(Entries taken from a collection)
☆ ☆ ☆
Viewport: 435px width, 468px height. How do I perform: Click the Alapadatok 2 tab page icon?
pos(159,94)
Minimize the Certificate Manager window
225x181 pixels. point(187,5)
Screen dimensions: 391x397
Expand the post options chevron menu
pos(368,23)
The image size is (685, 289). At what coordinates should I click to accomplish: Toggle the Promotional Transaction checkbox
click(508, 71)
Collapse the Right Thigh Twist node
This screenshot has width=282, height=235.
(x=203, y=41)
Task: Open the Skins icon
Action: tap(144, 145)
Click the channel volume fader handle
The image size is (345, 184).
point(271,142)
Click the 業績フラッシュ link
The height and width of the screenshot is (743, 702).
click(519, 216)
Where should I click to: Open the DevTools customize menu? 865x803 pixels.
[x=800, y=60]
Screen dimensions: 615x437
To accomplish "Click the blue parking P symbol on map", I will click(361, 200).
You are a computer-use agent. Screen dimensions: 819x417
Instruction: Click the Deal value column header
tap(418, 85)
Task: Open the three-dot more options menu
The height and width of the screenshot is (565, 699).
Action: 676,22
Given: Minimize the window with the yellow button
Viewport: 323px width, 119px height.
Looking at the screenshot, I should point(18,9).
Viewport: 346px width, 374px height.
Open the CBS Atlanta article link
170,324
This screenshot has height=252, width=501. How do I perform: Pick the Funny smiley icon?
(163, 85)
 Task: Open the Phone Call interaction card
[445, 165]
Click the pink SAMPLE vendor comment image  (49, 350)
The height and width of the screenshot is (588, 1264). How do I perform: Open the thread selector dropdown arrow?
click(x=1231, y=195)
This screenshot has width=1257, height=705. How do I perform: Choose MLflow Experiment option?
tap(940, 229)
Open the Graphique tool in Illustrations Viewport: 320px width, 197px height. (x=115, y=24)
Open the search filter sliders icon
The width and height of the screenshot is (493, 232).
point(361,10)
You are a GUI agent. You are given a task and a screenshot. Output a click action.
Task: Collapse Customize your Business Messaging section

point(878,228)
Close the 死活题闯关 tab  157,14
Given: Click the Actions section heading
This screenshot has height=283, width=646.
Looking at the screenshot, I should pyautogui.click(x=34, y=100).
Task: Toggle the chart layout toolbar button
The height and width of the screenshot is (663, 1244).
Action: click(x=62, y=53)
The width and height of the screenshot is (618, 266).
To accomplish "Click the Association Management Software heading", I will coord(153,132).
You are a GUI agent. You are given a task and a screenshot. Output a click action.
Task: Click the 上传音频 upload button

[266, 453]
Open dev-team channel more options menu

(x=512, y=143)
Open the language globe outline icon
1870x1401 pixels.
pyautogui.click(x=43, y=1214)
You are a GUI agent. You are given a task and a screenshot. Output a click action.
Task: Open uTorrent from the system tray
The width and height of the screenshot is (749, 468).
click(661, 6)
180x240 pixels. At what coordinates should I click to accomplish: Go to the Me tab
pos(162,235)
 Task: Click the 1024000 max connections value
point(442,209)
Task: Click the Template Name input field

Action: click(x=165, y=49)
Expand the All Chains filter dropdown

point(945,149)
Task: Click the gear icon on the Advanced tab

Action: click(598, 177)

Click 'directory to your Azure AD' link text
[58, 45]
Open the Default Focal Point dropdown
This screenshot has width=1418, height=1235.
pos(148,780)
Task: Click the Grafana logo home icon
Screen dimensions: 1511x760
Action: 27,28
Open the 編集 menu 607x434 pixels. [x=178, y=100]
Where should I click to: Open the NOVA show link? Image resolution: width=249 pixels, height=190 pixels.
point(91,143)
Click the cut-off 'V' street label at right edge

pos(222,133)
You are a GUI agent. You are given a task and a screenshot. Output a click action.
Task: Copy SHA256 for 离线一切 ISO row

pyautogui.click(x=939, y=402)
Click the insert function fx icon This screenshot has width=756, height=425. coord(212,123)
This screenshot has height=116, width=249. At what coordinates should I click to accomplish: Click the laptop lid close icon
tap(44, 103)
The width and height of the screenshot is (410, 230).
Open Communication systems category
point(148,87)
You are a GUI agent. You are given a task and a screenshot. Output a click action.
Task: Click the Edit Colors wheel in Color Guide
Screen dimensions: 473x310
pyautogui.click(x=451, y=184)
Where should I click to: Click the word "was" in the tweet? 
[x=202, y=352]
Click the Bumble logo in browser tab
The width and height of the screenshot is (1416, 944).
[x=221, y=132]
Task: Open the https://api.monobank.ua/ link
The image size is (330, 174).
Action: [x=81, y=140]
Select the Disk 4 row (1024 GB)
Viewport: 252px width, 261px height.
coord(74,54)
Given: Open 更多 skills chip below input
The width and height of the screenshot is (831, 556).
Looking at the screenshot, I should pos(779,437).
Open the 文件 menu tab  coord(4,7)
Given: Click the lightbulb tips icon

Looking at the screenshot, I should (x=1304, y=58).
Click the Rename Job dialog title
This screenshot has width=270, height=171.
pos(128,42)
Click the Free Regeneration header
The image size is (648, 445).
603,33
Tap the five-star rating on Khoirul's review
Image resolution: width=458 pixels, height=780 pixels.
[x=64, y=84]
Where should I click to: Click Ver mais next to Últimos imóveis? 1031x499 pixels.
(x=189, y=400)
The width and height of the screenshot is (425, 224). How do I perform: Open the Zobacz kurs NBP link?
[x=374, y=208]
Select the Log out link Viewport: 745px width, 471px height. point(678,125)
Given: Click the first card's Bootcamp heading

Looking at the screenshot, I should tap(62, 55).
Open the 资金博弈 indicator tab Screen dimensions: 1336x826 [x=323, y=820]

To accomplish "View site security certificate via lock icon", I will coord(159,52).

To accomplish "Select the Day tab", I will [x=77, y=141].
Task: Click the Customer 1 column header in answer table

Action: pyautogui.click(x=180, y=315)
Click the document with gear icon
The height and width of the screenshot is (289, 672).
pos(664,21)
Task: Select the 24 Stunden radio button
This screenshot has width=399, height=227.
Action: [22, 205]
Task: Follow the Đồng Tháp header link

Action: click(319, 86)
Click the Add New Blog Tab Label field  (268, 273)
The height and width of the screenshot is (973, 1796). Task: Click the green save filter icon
☆ ☆ ☆
### TASK STATEMENT
Could you extract and reproduce the entries above verbatim, from the line with "Minimize the Certificate Manager window" to the line with "[x=800, y=60]", both included?

### ANSWER TO THIS EXERCISE
Minimize the Certificate Manager window
225x181 pixels. point(187,5)
Screen dimensions: 391x397
Expand the post options chevron menu
pos(368,23)
The image size is (685, 289). At what coordinates should I click to accomplish: Toggle the Promotional Transaction checkbox
click(508, 71)
Collapse the Right Thigh Twist node
This screenshot has width=282, height=235.
(x=203, y=41)
Task: Open the Skins icon
Action: tap(144, 145)
Click the channel volume fader handle
The image size is (345, 184).
point(271,142)
Click the 業績フラッシュ link
The height and width of the screenshot is (743, 702).
click(519, 216)
Where should I click to: Open the DevTools customize menu? 865x803 pixels.
[x=800, y=60]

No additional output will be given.